TASK SET:
• A. Reproduce word for word the part of the forum thread on merging threads starting at "Now, as I have" and ending at "fine with me.".
• B. List the name of every person who posts in the forum thread on merging threads.

# Regarding the merging of threads



## Joe Blow (5 May 2005)

Sometimes people start a general discussion thread on a stock for which an active thread already exists. Generally, it's because they didn't search for one before starting their own.

Now, as I have said before, I am not opposed to multiple threads on a stock... but only if it serves to focus discussion on a particular aspect of that company. That is fine with me.

I am going to start being a bit more dilligent about merging threads because I think it makes Aussie Stock Forums, as a resource, more useful to people. Information is easier to find if it's all togther. Of course, I understand that there are limits to this and that threads can and do go off on tangents... or simply go stale and get out of date. I do appreciate the need to keep threads  relatively fresh. Nobody likes opening a thread to see it started three years ago.   

So please, before you start a new thread in ASX Stock Chat, be sure to use the search function to see if there is another active thread on the stock in question.

I won't be giving advance warning about a merging, but if you would prefer for your thread to be de-merged after the fact just send me a PM and explain your reasons. I'm pretty flexible about these sorts of things.

Your comments, either for or against this practice, are most welcome.


----------



## TjamesX (5 May 2005)

Well its a big   from me.

Eventhough I am from the more militant camp of 'one thread for one stock' with very few exceptions. I find it a great benefit to look at the history of a discussion often with a chart by the side so I can look a the post date and their comments relative to what actually happened with the price. History and comments relative to it, I find are invaluable

TJ


----------



## Investor (5 May 2005)

Wow, you do that much work???

For shares???


----------

DATA BLOCK:

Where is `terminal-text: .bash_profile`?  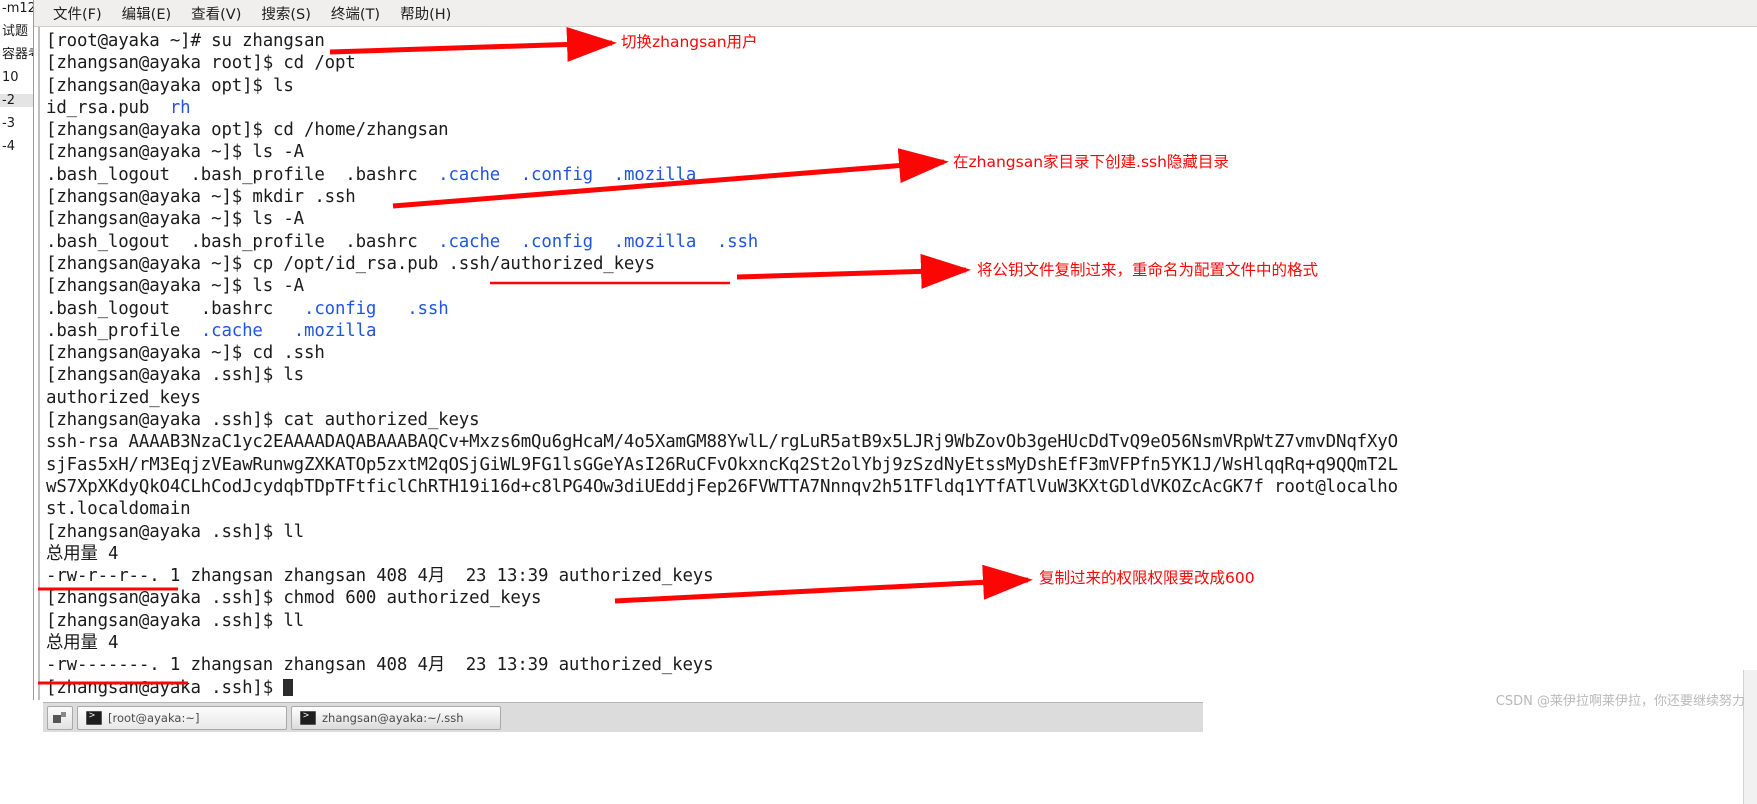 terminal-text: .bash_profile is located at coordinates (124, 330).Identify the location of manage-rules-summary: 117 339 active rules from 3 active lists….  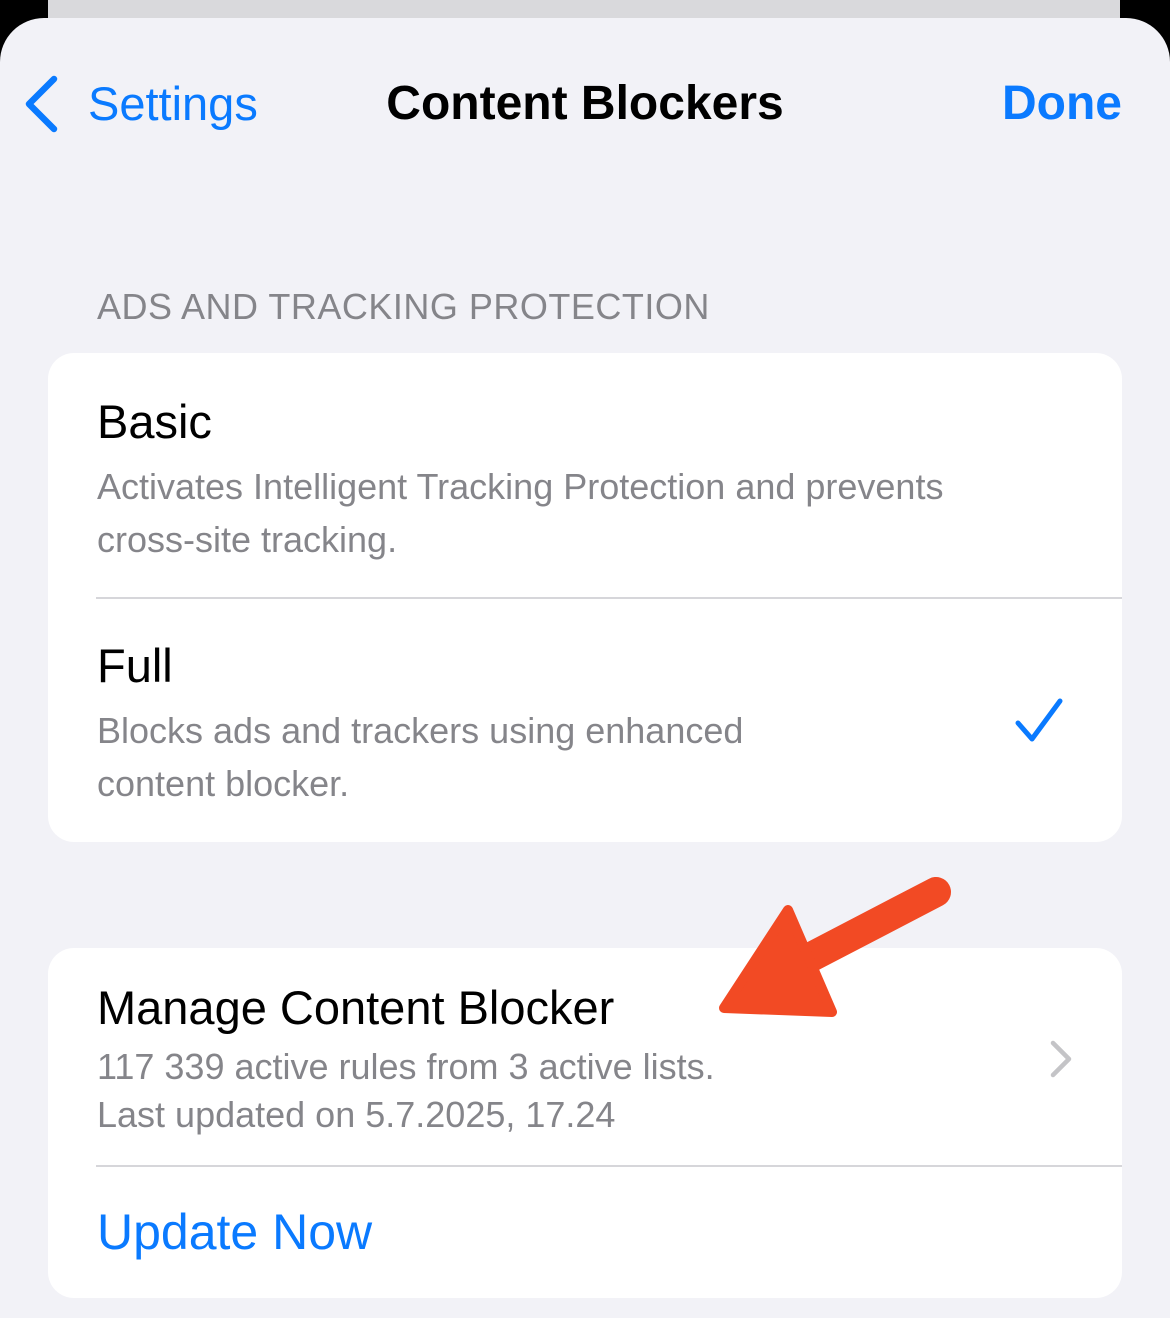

LIST OF SOLUTIONS:
• A.
Now, as I have said before, I am not opposed to multiple threads on a stock... but only if it serves to focus discussion on a particular aspect of that company. That is fine with me.

• B.
- Joe Blow
- TjamesX
- Investor